Dominik Probst

Dominik Probst, M. Sc.

Department of Computer Science
Chair of Computer Science 6 (Data Management)

Room: Room 08.157
Martensstraße 3
91058 Erlangen

Scheduled Office Hours

The following slots are the time when attendance can most likely be expected. As this may well change depending on appointments, consultation hours should always be arranged:

Jede Woche Mo, Tu, We, 09:00 - 15:00, Room 08.157, Martensstraße 3

Since January 2020, Dominik Probst is a member of the research staff at our chair.

From October 2014 to September 2019 he was a tutor in “Konzeptioneller Modellierung” (eight semesters) and our part of the “Fertigungstechnisches Praktikum” (Summer Semester 2016 and Summer Semester 2017).

(Virtual) consultation hours can currently be arranged by e-mail.

 

  • Generation of Symbol Tables for String Compression with Frequent-Substring Trees

    (Own Funds)

    Term: since 19/09/2022

    With the ongoing rise in global data volumes, database compression is becoming increasingly relevant. While the compression of numeric data types has been extensively researched, the compression of strings has only recently received renewed scientific attention.

    A promising approach to string compression is the use of symbol tables, where recurring substrings within a database are substituted with short codes. A corresponding table enables the smooth reconstruction of the original data. This method is distinguished by short compression and decompression times, although the compression rate heavily depends on the quality of the symbol table.

    The research project FST focuses on the creation of optimized symbol tables to maximize the compression rate. For this purpose the eponymous Frequent-Substring Trees are constructed, a trie-like data structure that maps all potential table entries and enables the identification of optimal entries through the use of metadata.

    The primary objective of the research project is to increase the compression rate of string compression methods without significantly affecting the compression and decompression times.
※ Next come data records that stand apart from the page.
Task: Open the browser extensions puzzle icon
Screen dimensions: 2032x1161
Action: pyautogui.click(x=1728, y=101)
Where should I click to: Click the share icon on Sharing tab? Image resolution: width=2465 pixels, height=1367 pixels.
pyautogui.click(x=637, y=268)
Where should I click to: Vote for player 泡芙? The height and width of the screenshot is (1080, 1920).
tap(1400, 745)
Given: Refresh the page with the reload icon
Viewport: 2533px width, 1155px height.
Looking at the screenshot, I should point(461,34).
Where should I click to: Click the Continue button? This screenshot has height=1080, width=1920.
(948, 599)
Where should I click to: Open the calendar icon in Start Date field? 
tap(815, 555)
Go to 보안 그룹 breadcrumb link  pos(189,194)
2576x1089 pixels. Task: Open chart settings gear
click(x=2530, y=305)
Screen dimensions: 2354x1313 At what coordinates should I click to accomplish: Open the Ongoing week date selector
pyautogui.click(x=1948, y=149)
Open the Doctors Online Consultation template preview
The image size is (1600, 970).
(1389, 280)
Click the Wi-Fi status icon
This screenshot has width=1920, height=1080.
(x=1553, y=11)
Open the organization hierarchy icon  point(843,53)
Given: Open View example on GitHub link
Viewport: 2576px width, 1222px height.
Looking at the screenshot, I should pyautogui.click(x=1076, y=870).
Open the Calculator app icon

  • Architecture of Non-Multiple Autoencoders for Non-Lossy Information Agglomeration (working title, preliminary)

    (Own Funds)

    Term: 02/01/2020 - 19/09/2022

    The compression of data has played a decisive role in data management for a long time. Compressed data can be permanently stored in a more space-saving manner and sent over the network more efficiently. However, the ever-increasing volumes of data mean that the importance of good compression methods is growing all the time.

    Within the scope of project Anania (Architecture of Non-Multiple Autoencoders for Non-Lossy Information Agglomeration), we are investigating to what extent classical compression methods in relational databases can be supplemented and improved using methods from machine learning.

    The project focuses on autoencoders that can recognize semantic connections in relations when applied tuple-wise and thus promise further improvement in the compression of relational data. Combinations of autoencoders and classical compression methods are also a possible focus of the project.

    Side note: The name of the project "Anania" was chosen in reference to the butterfly "Anania funebris". In its stylized form, an autoencoder strongly resembles the silhouette of a butterfly with outstretched wings, which made the choice of this acronym seem fitting.